The Need for Analysis
Merely comparing the highest marginal rates between a corporation and a partnership indicates it is slightly better to operate as a C corporation (a 44.8% rate versus a 45.1% rate). However, a raw comparison of rates is usually only the first chapter of the story. Under the new law, other factors can be important, such as the individual tax bracket of each owner and whether cash distributions are planned. A business may or may not qualify for the favourable 20% deduction and this further complicates the analysis. For these reasons, you should be sure to run all of the relevant numbers before choosing to file as a C corporation.
Electing to be a C Corporation
If, after running the appropriate analysis, you determine that being taxed as a C corporation is best, your next step should be to file Form 8832, an Entity Classification Election (“C Election”). The following entities may elect to be taxed as a C corporation:
Filing a C election for tax purposes has no impact on how your entity operates under state law. Though it is recommended to amend your company’s operating agreement to reflect the C election, the governance, management and sale provisions of the company will not materially change.
When to Make the Election
A C Election may apply prospectively or retroactively. The easiest approach is to elect on a prospective basis. An LLC that has been taxed in prior years as a partnership can also make a C election for the current tax year. For example, an LLC that wants to be treated as a C corporation for 2018, should make that election by March 15, 2018.

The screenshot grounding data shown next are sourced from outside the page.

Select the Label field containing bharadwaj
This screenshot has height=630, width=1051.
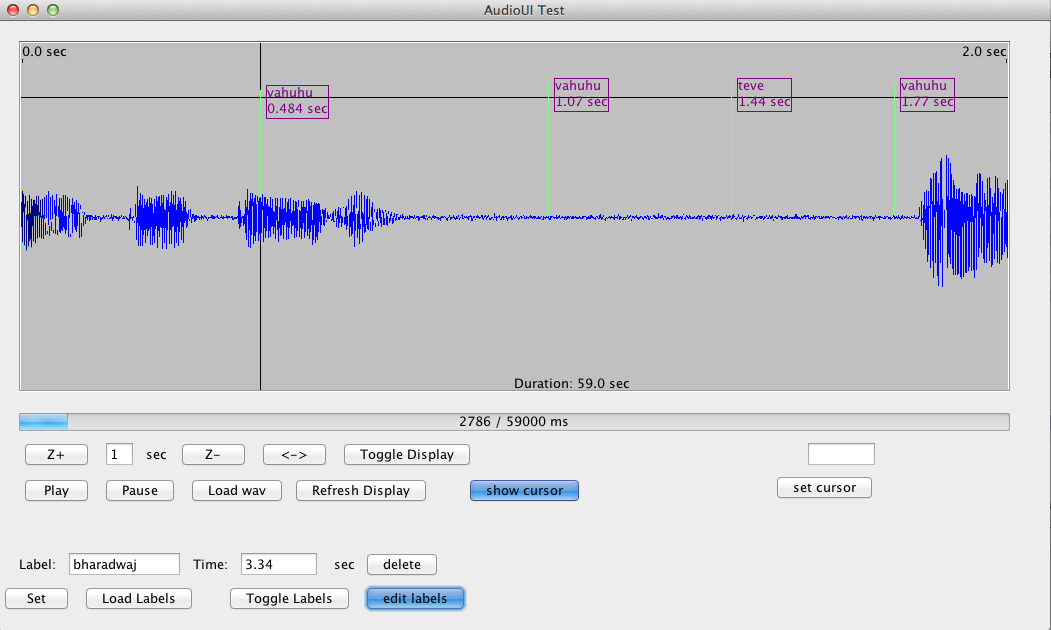[x=124, y=564]
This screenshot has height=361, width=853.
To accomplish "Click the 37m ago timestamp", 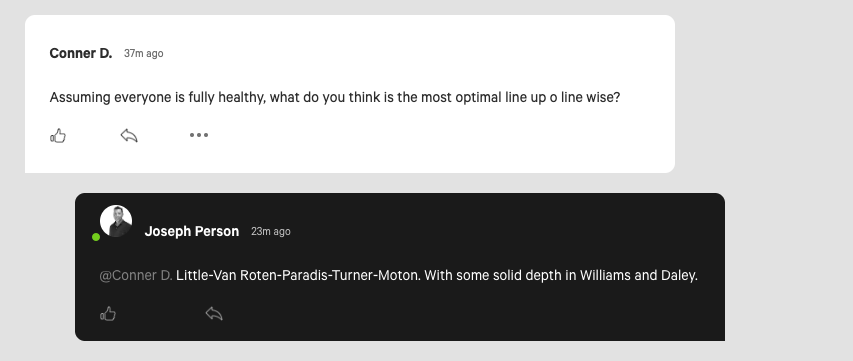I will point(144,53).
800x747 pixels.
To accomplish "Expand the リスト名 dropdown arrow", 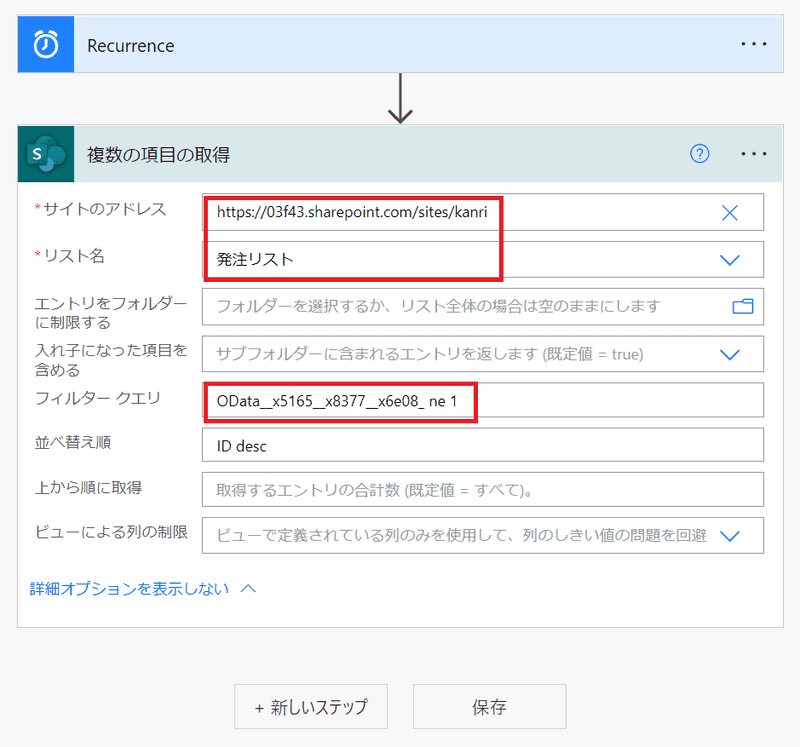I will pos(730,260).
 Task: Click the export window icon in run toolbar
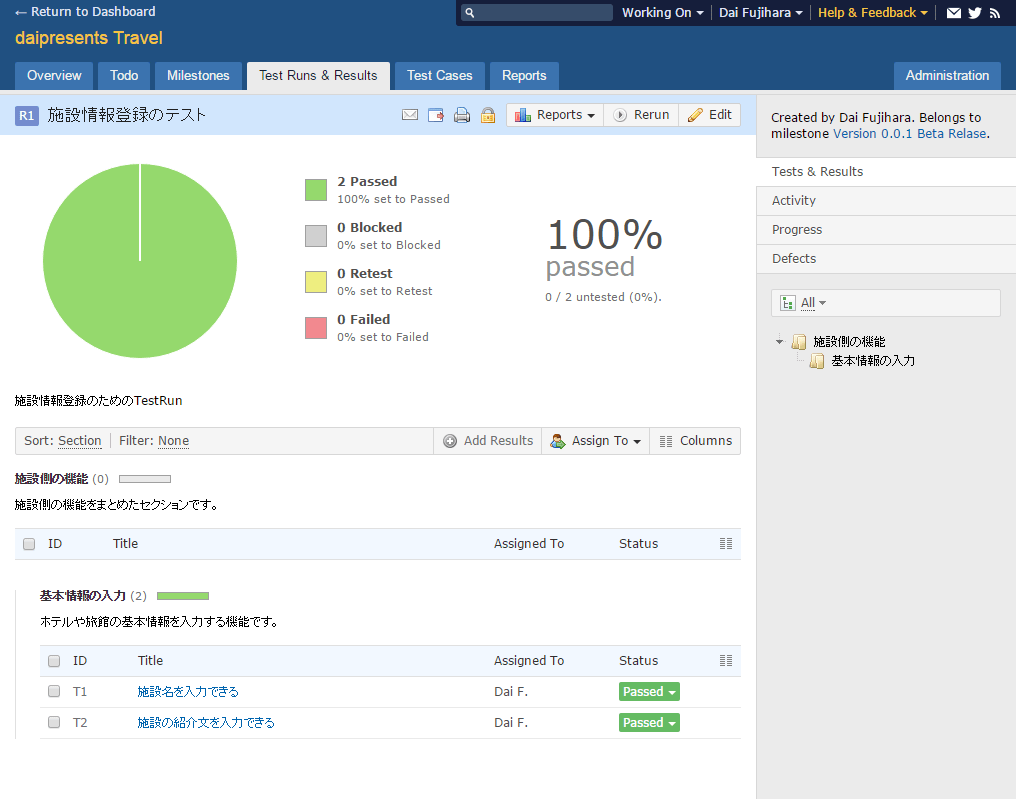[436, 115]
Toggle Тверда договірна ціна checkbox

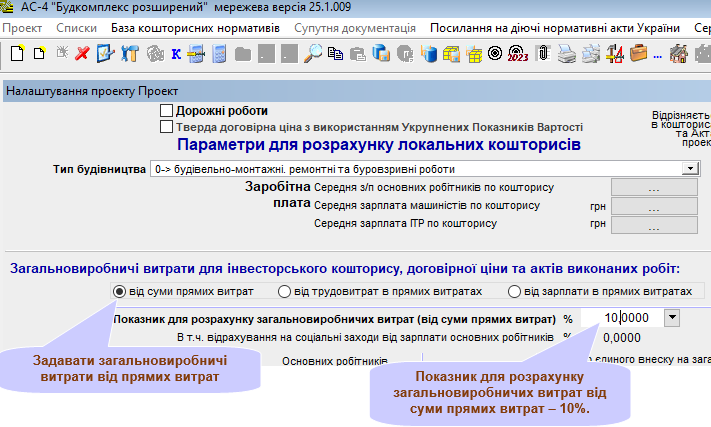click(166, 127)
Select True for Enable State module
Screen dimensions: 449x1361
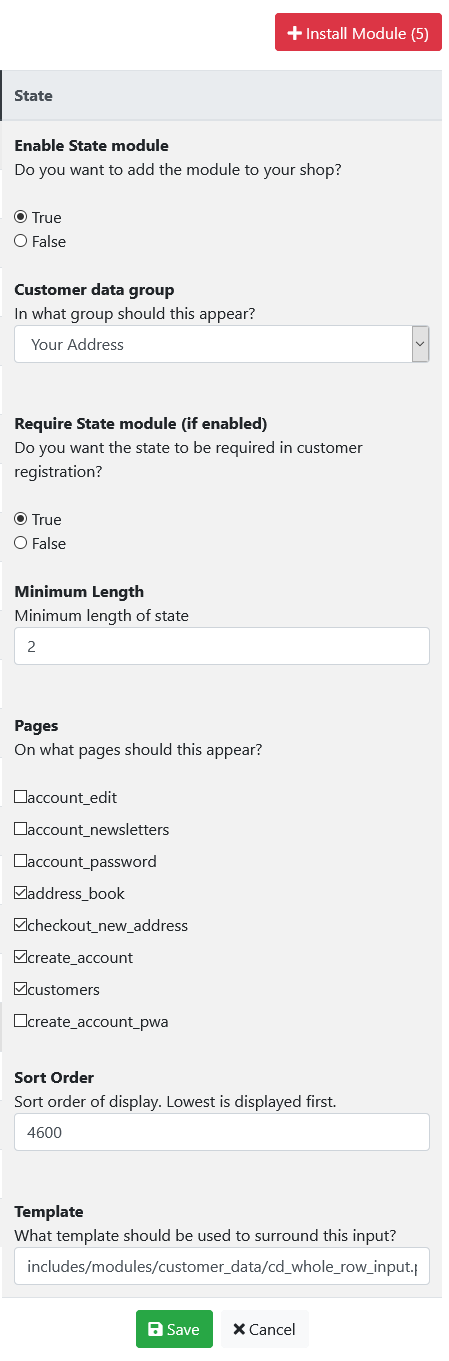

If you miss the opportunity to file a prospective election, you still may make a retroactive election under very specific circumstances. A business that wants to be treated as a C corporation must file a request for late election relief no later than 3 years and 75 days from the effective date of the election. For example, an LLC that wants to be taxed as a C corporation beginning on January 1, 2016, must file a request for late election relief on or before March 15, 2019. The most common situation is to make a C election on or before the due date of your tax return.
For example, a business currently categorized as a partnership that wants to elect to be treated as a C corporation for 2018, can file an election on March 15, 2019. The election must meet all of the following criteria for late election relief:
- The entity failed to file Form 8832;
- The entity has not yet filed the tax return for the desired election year;
- The entity has acted as a C Corporation;
- The entity has reasonable cause for failing to file Form 8832.
Though the IRS is not required to grant late election relief to a taxpayer, the IRS has traditionally been very fair in granting relief and most taxpayers will meet this criterion. Once a business elects C corporation status, it must for the next five years continue to file as a C corporation. Finally, a business must examine how a C election will be treated for state income tax purposes. Some states may require an independent election to be treated as a C corporation, for example.
The new tax law presents opportunities for businesses to reduce their federal income tax liability. All marijuana business should examine their current tax filing profile and act as quickly as possible to take advantage of the lower tax rates imposed on C corporations.